La gran novedad de este modelo es su capacidad para detectar y destruir el formaldehído.
Para los que no somos químicos, se trata de un gas incoloro que emiten muebles nuevos, alfombras, pinturas y hasta productos de limpieza.
Es ese “olor a nuevo” que, en realidad, no es muy sano.
Dyson integró un sensor que no solo identifica estas moléculas, sino que las descompone en agua y mediante un filtro catalítico que no necesita ser reemplazado nunca. Se regenera solo.
Es tecnología de vanguardia puesta al servicio de un aire que, en ciudades como Santiago, rara vez es el ideal.
Lo que brilla (y lo que suena)

Probando el equipo durante una semana, hay tres cosas que saltan a la vista (o al oído):
- El silencio como prioridad: Dyson promete una reducción del 20% en el ruido comparado con versiones anteriores. En el modo noche, es prácticamente imperceptible. Puedes dormir con él a un metro de la cama y lo único que sentirás es una brisa suave ideal para el verano en Santiago, sobre todo si no cuentas con un split de aire acondicionado. Incluso si tienes roomies de sueño liviano, como un bebé.

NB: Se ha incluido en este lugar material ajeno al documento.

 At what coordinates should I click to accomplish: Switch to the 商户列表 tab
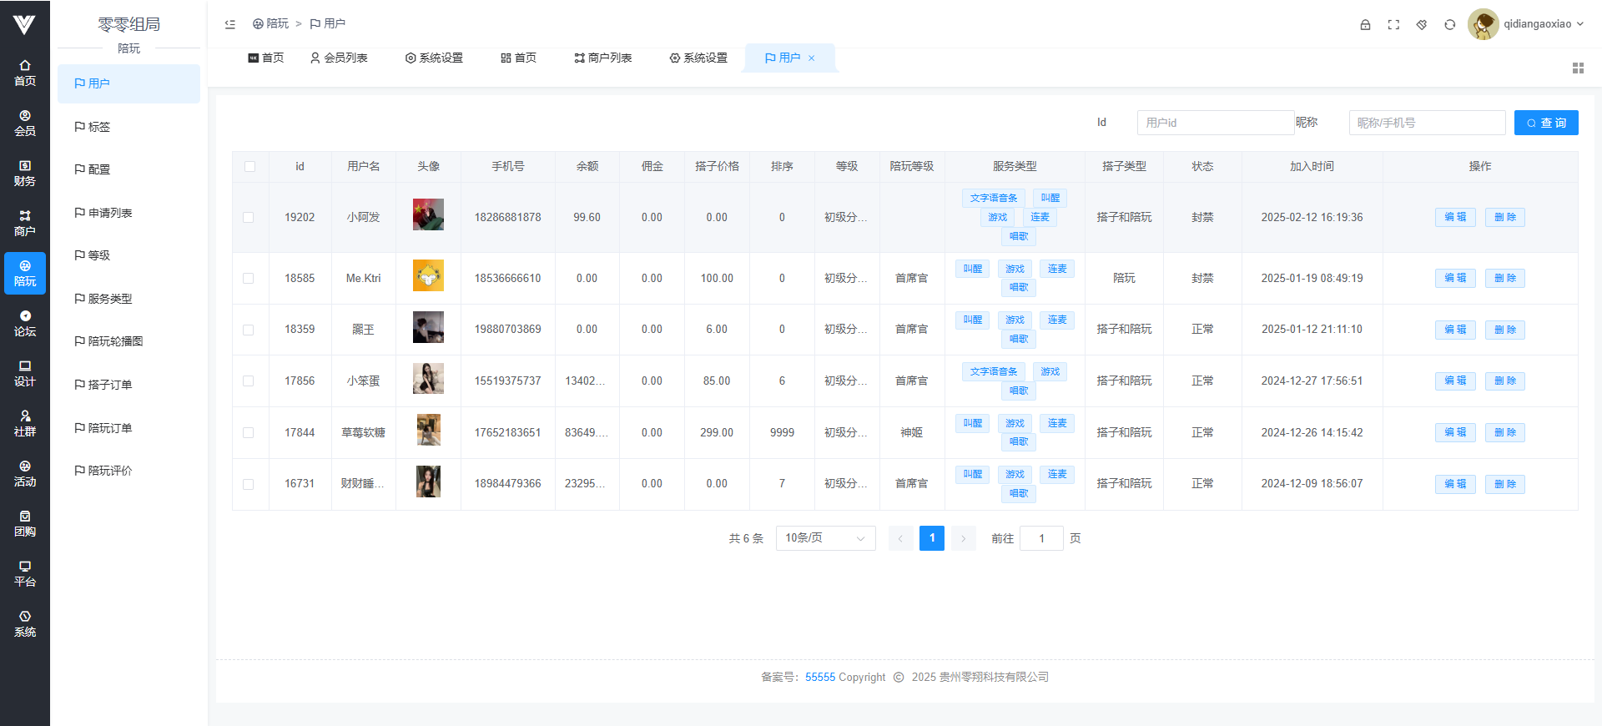pos(602,58)
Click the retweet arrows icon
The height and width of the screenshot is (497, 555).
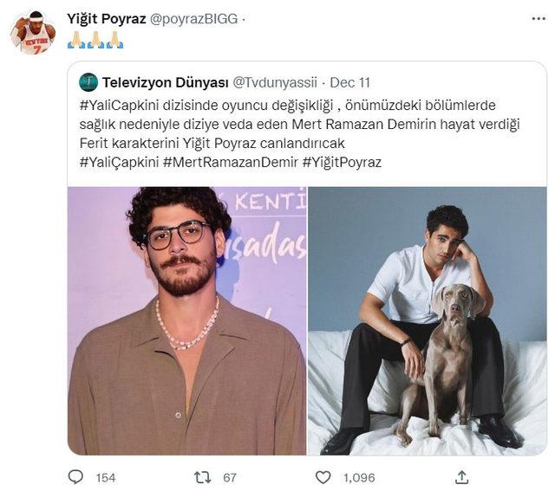[201, 477]
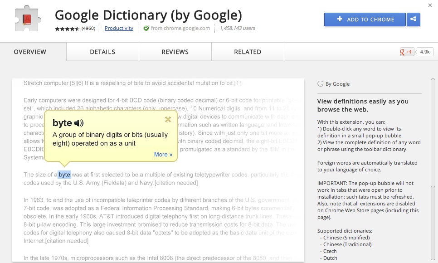The height and width of the screenshot is (263, 438).
Task: Click the 4.9k plus-one count bubble
Action: click(x=424, y=52)
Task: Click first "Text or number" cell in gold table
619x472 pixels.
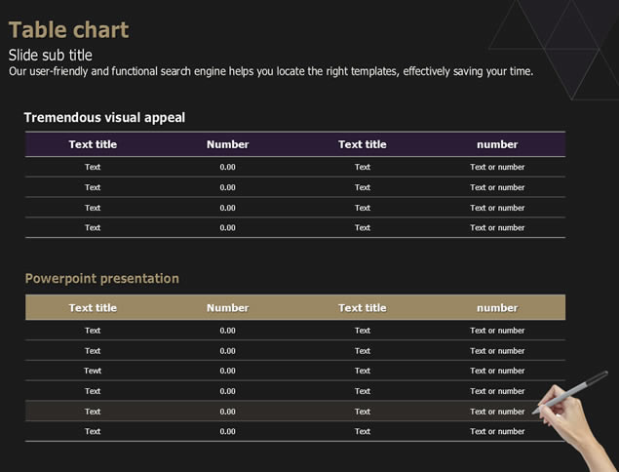Action: click(x=497, y=331)
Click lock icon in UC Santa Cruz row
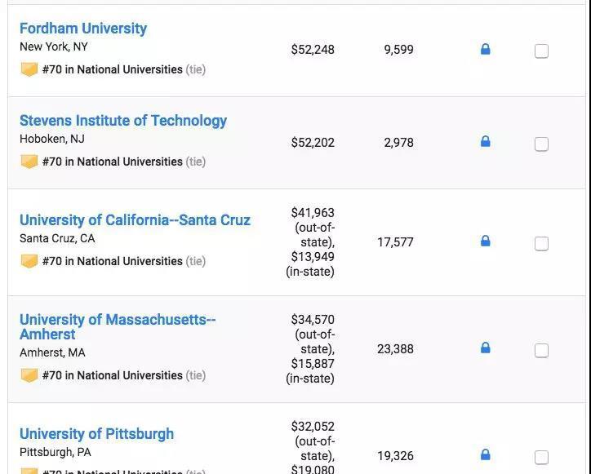 tap(486, 241)
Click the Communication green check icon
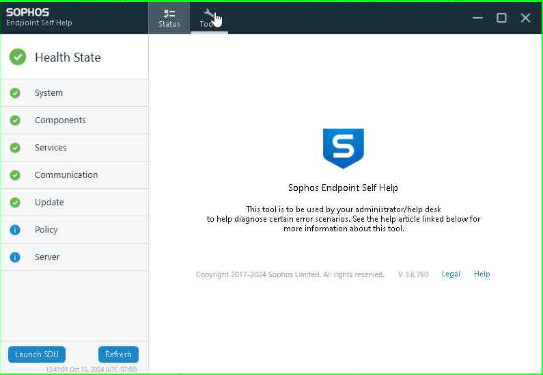Image resolution: width=543 pixels, height=375 pixels. point(15,175)
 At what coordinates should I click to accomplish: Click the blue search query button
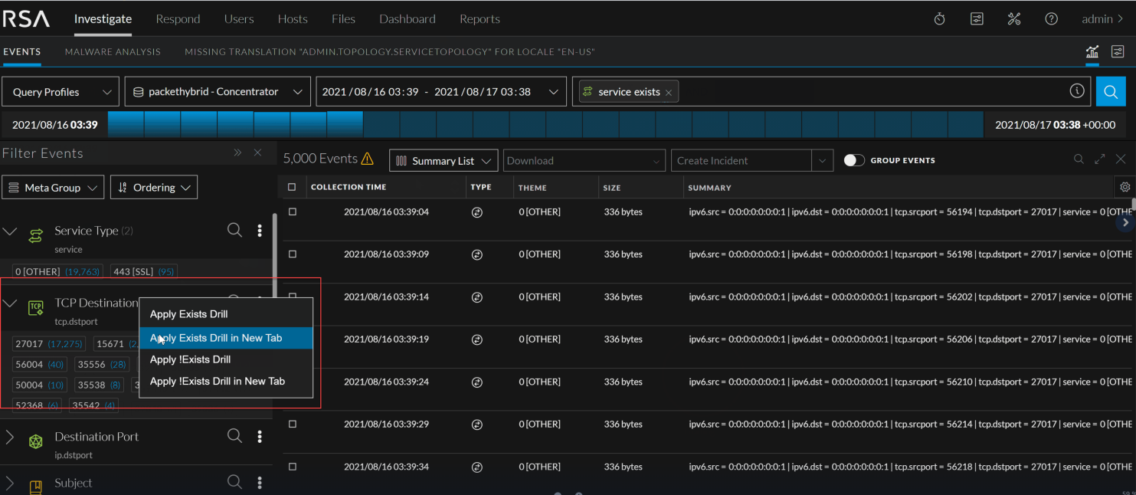pyautogui.click(x=1110, y=91)

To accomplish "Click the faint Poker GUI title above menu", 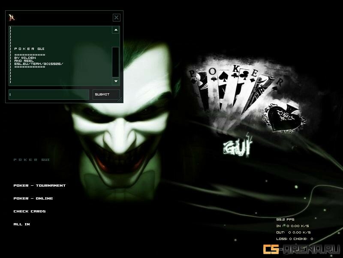I will (x=32, y=160).
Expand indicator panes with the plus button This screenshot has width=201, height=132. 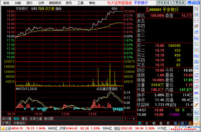[x=125, y=118]
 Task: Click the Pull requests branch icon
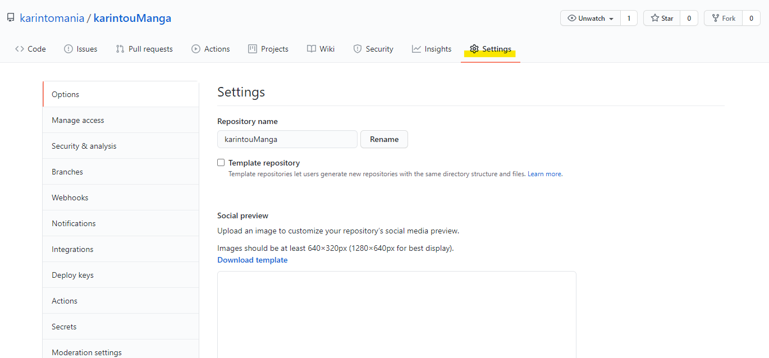120,49
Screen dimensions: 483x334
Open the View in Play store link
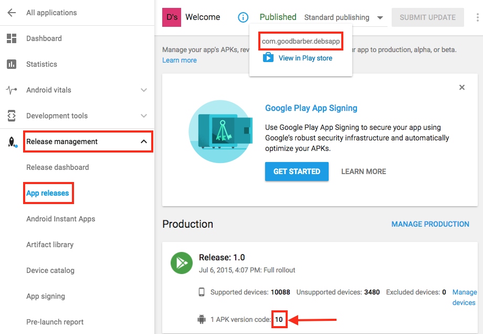coord(305,58)
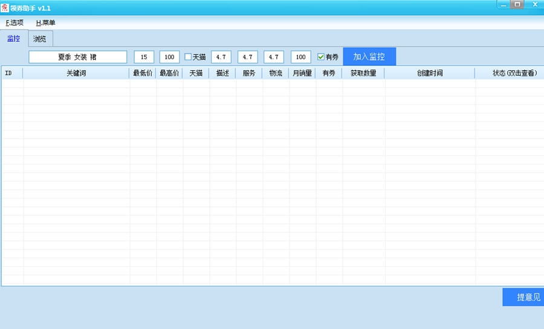Select the 月销量 column header
The image size is (544, 329).
pyautogui.click(x=302, y=73)
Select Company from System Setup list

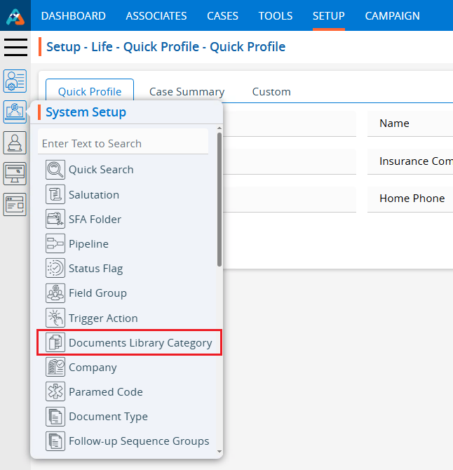(x=93, y=367)
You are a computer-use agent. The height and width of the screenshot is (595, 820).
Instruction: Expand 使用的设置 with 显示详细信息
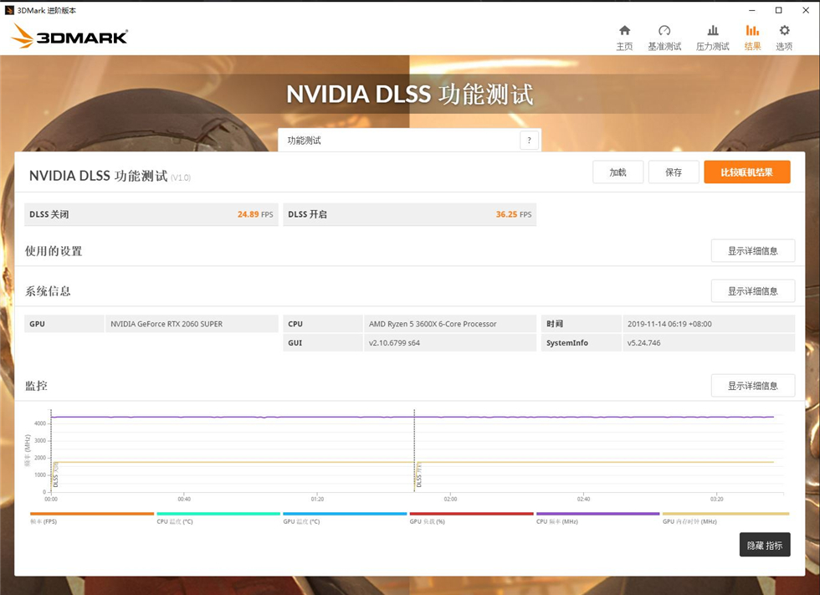pos(752,251)
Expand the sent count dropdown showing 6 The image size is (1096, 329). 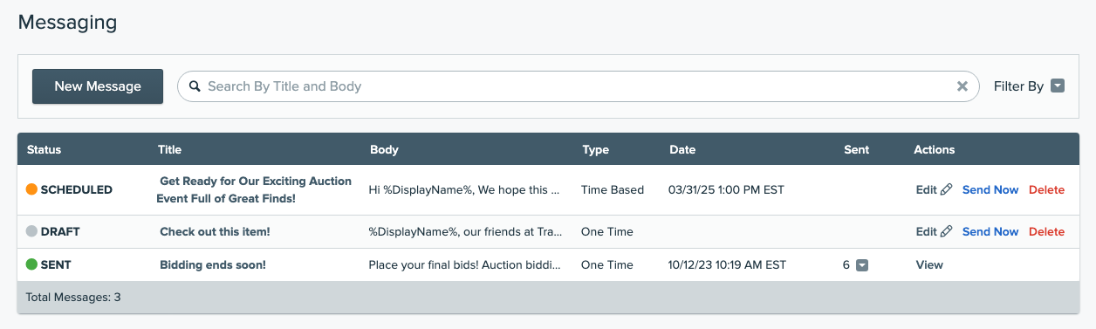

- Filtración HEPA H13: todo el cuerpo del aparato está sellado bajo el estándar HEPA. Lo que entra (polen, alérgenos, nanopartículas) no vuelve a salir. Es un alivio real para quienes sufrimos de alergias estacionales.
- La App MyDyson: es el centro de control. Te muestra gráficos en tiempo real de la calidad del aire, la temperatura y la humedad. Además de operar como control remoto vía Wi-Fi, es esa gratificación instantánea de ver cómo la curva de contaminación baja después de que terminaste de cocinar o de limpiar una alfombra.
La barrera de entrada

Tampoco nos engañemos: el Dyson Purifier Cool Formaldehyde tiene un precio que lo sitúa en la estratósfera del consumo masivo.
En el retail chileno bordea el millón de pesos ($1.059.990). Es una inversión pesada, el valor de un computador o un teléfono de gama alta, pero destinado a un propósito, en apariencia, mucho más etéreo.
¿Vale la pena? La respuesta no es tan simple. Si eres de los que valora la pureza del ambiente, si tu hogar tiene una mala ventilación o si el aire de tu casa se siente “pesado” tras horas de encierro, este purificador es, probablemente, el guardián más avanzado que puedes poner a vigilar.
Es tecnología que no grita, pero que trabaja cada segundo para que, sencillamente, te olvides de que está ahí limpiando eso que respiras.